Baca berita tanpa iklan. Gabung Kompas.com+

Tips Atasi Kebelet BAB saat Ikut Lomba Lari Maraton

Kompas.com - 05/11/2021, 16:17 WIB
Ryan Sara Pratiwi,
Glori K. Wadrianto

Tim Redaksi

KOMPAS.com - Mengikuti lari maraton yang panjang tentunya membutuhkan persiapan matang, mulai dari daya tahan tubuh, hingga menjaga kesehatan pencernaan.

Ahli diet dan gastroenterologi di New York City, Tamara Duker Freuman mengatakan, lari maraton selama berjam-jam dapat membuat organ berdenyut.

Kondisi ini juga mengangkut darah dari saluran pencernaan menuju ke kaki, sehingga bisa membuat beberapa pelari mengompol, dan yang lainnya sembelit.

Selain itu, di waktu-waktu sebelum lari dimulai, para pelari mungkin akan mengalami kegelisahan yang biasanya terjadi pada pelari maraton pemula.

Baca juga: Kisah Wanita Pelari Maraton, BAB di Celana demi Cetak Rekor Personal

"Kecemasan berlari ini bisa memicu keinginan untuk buang air besar (BAB) di waktu yang tidak tepat," kata pelatih lari yang berbasis di Wisconsin, Carrie Zimmerman.

Akibatnya, gangguan pencernaan di tengah lari maraton kerap dialami oleh para pelari.

Bahkan, penelitian telah menunjukkan sebanyak 30-65 persen pelari memiliki keluhan di perutnya saat lari maraton.

Tetapi, bagi yang ingin melakukan lari maraton, khususnya pemula, tidak perlu khawatir.

Sebab, ada cara untuk mengurangi keinginan dan menghindari BAB selama lari maraton.

Tips menghindari keinginan BAB

Apa yang kita konsumsi sebelum mengikuti lari maraton dapat memengaruhi apa yang keluar dan kapan.

■ Petunjuk Kerja ■
• a. Tuliskan semua nama orang yang disebut dalam artikel tentang BAB saat lari maraton.
• b. Lanjutkan artikel tentang BAB saat lari maraton, dimulai sesudah kalimat terakhirnya.
Daftar sesudah ini berasal dari sumber yang berbeda.

■ Cuplikan Data ■
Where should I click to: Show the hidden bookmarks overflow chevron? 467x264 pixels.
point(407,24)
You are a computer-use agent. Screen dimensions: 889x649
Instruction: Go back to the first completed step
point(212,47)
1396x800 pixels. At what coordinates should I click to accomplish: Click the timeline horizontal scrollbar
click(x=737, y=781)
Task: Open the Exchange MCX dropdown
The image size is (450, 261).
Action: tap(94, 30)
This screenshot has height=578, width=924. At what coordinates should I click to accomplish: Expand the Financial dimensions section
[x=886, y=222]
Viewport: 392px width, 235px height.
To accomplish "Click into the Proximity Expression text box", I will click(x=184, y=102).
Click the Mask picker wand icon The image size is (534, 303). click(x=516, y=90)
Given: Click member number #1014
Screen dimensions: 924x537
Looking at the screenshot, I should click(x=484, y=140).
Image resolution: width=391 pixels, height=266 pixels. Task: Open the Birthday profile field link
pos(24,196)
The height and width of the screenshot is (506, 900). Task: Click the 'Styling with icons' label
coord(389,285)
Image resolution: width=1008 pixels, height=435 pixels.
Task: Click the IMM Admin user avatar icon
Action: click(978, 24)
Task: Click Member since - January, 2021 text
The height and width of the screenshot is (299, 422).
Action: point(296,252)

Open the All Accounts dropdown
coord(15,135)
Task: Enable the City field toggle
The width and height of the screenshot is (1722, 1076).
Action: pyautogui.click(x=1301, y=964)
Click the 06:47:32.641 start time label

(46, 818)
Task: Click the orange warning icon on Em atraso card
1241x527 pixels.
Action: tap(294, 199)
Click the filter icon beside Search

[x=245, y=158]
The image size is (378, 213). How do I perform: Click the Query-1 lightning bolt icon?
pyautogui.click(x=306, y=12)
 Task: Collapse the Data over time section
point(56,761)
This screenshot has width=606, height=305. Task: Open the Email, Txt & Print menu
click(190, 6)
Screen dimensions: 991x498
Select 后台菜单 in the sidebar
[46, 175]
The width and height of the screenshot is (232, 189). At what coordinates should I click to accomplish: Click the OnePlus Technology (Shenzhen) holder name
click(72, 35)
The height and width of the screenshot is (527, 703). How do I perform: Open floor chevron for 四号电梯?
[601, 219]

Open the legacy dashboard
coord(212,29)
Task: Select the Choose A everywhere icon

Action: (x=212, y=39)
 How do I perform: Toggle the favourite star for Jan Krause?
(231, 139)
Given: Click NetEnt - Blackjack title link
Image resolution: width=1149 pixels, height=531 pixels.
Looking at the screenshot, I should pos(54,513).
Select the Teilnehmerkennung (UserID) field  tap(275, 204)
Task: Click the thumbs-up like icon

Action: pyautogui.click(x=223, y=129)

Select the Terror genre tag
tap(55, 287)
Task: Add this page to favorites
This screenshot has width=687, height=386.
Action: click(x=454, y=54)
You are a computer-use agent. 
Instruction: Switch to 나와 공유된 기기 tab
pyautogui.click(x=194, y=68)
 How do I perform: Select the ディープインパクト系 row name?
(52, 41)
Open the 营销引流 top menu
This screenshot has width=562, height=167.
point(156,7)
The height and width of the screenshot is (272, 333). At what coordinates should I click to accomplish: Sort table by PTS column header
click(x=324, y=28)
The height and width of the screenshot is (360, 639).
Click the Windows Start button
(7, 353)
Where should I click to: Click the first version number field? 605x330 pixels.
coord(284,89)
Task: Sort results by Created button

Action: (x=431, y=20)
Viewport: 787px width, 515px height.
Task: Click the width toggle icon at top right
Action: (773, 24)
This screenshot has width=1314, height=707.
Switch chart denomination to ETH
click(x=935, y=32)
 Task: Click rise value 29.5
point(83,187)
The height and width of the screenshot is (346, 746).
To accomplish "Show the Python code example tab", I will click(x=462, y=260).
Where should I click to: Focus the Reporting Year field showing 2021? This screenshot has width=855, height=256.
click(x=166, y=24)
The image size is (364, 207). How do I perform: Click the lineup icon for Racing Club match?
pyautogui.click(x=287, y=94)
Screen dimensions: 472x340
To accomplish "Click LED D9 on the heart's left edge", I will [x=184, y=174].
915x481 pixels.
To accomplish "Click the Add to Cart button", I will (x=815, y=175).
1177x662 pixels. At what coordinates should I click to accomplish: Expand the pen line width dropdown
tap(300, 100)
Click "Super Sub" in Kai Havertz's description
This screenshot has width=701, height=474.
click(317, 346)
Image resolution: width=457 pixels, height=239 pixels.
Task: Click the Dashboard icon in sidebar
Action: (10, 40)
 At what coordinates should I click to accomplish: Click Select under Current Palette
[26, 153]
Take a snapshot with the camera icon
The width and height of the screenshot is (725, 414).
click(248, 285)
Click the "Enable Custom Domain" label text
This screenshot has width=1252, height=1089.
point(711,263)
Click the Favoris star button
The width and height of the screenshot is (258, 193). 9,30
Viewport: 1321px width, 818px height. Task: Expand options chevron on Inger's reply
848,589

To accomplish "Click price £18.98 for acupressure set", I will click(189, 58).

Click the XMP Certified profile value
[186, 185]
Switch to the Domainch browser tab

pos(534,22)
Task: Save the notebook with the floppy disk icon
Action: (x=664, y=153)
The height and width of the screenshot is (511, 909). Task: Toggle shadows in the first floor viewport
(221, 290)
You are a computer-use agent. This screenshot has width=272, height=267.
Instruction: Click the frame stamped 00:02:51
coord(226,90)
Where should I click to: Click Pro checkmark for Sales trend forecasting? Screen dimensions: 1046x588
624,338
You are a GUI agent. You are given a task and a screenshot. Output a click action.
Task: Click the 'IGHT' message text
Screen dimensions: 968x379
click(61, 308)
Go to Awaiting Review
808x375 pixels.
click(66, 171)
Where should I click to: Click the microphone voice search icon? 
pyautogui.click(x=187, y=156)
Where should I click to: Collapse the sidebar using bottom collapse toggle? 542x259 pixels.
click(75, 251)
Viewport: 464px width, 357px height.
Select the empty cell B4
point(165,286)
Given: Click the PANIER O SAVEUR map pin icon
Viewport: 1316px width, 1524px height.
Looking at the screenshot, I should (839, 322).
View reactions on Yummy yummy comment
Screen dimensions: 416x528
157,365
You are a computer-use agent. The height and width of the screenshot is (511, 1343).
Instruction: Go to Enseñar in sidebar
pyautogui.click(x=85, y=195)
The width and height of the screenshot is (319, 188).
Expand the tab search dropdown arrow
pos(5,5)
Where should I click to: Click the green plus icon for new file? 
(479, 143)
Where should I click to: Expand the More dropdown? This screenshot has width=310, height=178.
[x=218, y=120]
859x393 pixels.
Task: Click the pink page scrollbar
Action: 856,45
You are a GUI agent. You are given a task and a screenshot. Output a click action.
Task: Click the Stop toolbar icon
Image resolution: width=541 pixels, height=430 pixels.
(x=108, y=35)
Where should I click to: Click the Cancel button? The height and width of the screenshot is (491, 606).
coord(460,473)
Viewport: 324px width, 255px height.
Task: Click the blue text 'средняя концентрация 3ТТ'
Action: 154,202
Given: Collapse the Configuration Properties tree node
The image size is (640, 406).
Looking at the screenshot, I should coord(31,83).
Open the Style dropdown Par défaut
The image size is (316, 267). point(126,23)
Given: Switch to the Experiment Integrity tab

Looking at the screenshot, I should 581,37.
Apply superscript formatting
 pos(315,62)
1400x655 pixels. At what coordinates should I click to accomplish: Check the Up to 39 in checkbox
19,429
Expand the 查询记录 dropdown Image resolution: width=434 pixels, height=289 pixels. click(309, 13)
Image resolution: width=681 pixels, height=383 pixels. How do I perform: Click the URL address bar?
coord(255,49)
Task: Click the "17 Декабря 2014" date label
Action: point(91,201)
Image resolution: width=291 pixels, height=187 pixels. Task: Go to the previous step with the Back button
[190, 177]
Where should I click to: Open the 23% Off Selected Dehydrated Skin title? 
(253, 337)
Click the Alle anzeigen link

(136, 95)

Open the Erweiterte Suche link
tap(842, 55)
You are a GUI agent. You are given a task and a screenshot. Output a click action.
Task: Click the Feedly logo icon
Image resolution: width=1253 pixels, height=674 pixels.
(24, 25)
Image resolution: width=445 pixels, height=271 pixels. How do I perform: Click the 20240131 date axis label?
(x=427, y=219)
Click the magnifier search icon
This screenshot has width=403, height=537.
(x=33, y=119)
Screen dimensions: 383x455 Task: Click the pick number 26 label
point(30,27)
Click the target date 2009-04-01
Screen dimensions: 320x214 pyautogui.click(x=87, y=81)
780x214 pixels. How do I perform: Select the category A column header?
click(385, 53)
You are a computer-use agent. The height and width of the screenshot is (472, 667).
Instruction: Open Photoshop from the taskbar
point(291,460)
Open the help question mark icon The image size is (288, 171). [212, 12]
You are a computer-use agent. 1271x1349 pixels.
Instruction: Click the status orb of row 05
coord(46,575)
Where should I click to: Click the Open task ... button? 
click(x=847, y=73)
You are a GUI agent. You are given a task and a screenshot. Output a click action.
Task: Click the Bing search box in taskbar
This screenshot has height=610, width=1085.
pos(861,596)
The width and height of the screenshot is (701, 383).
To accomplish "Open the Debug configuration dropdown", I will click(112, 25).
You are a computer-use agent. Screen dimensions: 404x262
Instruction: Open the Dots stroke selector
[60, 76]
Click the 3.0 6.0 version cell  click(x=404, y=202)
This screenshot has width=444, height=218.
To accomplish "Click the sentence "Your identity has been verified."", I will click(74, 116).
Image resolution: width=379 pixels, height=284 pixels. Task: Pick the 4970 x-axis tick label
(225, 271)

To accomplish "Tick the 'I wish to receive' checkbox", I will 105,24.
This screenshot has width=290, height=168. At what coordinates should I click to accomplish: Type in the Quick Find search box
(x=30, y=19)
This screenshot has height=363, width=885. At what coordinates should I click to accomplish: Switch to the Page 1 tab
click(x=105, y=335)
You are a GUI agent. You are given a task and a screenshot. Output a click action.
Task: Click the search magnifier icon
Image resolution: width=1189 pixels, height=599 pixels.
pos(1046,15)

■ Kunci Jawaban ■
• a. Ryan Sara Pratiwi, Glori K. Wadrianto, Tamara Duker Freuman, Carrie Zimmerman

• b.
Beberapa makanan pedas, berlemak, atau sangat berserat bisa menjadi bumerang.

Sebagai gantinya, para ahli merekomendasikan makanan kecil yang kaya karbohidrat sehari sebelum melakukan lari maraton.

Termasuk, sarapan kaya karbohidrat setidaknya beberapa jam sebelumnya.

Roti dengan selai kacang dan pisang adalah contoh makanan sebelum lari dengan kandungan yang lengkap dari karbohidrat, lemak, maupun protein.

"Selama perlombaan, berhati-hatilah juga dengan sesuatu yang dibuat dari laktosa atau fruktosa, yang bisa lebih sulit dicerna oleh sebagian orang," ungkap Duker-Freuman.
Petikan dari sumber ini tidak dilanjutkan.